A historiografia medieval a partir da narrativa dos cinco mártires de Marrocos

quarta-feira, 12 de abril de 2017.
Perfil
Idade Média, história
É possível considerar as narrativas de vidas de santos medievais como discurso histórico? Partindo dessa indagação, o projeto de pesquisa do bolsista residente Marcelo Berriel “Texto e Monumentalidade no Culto aos Cinco Mártires de Marrocos em Portugal: a narrativa do martírio como texto histórico na obra de frei Marcos de Lisboa” pretende elucidar a maneira pela qual um cronista do século XVI se utilizou de relatos de martírio para construir memória social.

A narrativa do martírio dos “cinco mártires de Marrocos” constituiu-se, segundo Marcelo Berriel, em tema obrigatório de crônicas da ordem franciscana no período compreendido entre o final da Idade Média e o início da Idade Moderna (século XV). A história dos frades franciscanos italianos – que no século XIII saíram da Itália com destino a Marrocos para pregar a mensagem cristã e se tornarem os primeiros mártires da ordem franciscana – ganharia destaque entre os cronistas daquela ordem.

Os cinco frades passaram por Portugal e, segundo conta a tradição, teriam sido recebidos pela rainha Dona Urraca. Após terem sofrido martírio em Marrocos pelas mãos dos "infiéis" muçulmanos, tiveram as relíquias transportadas para o reino português. O martírio dos frades, em associação com episódios envolvendo Portugal, iniciou, em terras portuguesas, um culto de longa duração que teve um impulso considerável nos séculos XV e XVI.

Marcelo Berriel analisa a estrutura e a trajetória das narrativas do martírio desses franciscanos a partir de uma preciosidade do acervo da Biblioteca Nacional: as Chronicas da Ordem dos Frades Menores do Seraphico Padre Sam Francisco, escritas pelo frei português Marcos de Lisboa. Pertencente ao acervo da Divisão de Obras Raras da Biblioteca Nacional, essa obra, em três volumes, é um dos mais relevantes registros da história dos franciscanos e foi traduzida em várias línguas europeias, alcançando grandiosa repercussão na Europa. 

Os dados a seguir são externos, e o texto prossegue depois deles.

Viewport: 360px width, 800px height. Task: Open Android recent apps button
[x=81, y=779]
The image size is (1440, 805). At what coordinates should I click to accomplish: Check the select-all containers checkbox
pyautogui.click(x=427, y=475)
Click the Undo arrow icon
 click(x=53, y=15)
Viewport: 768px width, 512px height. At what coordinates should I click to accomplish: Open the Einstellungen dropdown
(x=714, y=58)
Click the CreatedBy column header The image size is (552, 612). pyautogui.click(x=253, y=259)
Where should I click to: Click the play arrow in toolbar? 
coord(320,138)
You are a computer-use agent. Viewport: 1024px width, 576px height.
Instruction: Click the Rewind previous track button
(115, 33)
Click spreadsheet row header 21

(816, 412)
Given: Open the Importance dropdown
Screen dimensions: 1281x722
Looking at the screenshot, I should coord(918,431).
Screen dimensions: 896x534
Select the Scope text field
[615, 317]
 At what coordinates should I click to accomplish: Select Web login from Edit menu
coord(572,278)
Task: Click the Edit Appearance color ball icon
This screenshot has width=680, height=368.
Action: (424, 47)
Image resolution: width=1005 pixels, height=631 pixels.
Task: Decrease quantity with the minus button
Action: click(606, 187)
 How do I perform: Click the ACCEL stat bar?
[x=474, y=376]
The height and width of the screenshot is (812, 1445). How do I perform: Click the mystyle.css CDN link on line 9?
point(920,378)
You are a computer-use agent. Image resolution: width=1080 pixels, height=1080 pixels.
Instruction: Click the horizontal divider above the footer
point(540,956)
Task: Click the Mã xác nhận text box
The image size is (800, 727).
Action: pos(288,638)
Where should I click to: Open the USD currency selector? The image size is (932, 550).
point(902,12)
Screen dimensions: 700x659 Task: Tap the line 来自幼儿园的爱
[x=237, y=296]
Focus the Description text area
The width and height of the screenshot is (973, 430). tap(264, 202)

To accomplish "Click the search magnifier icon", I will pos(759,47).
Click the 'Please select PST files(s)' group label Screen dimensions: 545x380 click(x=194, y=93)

Segundo Berriel, é indiscutível que se trata de uma das mais importantes obras lusófonas no período da transição entre a Idade Média e a Modernidade, e os três volumes estão entre os mais antigos exemplares da obra (o exemplar do segundo volume data de 1562, ano da primeira edição).

O pesquisador argumenta que o texto de frei Marcos pode ser considerado texto historiográfico, diferentemente do que sustentam muitos historiadores, que geralmente consideram escritos históricos anteriores ao século XVIII como narrativas sem compromisso com os fatos. Quando se trata de mencionar a preocupação com as provas das informações, os critérios usados na escolha das fontes e testemunhos de diferentes tipos, até mesmo os escritos da antiguidade recebem maior consideração do que aqueles da Idade Média e início da Modernidade. Berriel afirma ser necessário perceber que a historiografia medieval era concebida e escrita de maneira diferente da contemporânea, mas, em muitos casos, possui características passíveis de fundamentar o trabalho e a escrita historiográficos.

Marcelo Berriel é professor de História Medieval da Universidade Federal Rural do Rio de Janeiro, membro da Rede Luso-Brasileira de Estudos Medievais e líder do LEPEM (Laboratório de Ensino e Pesquisa em Medievalística).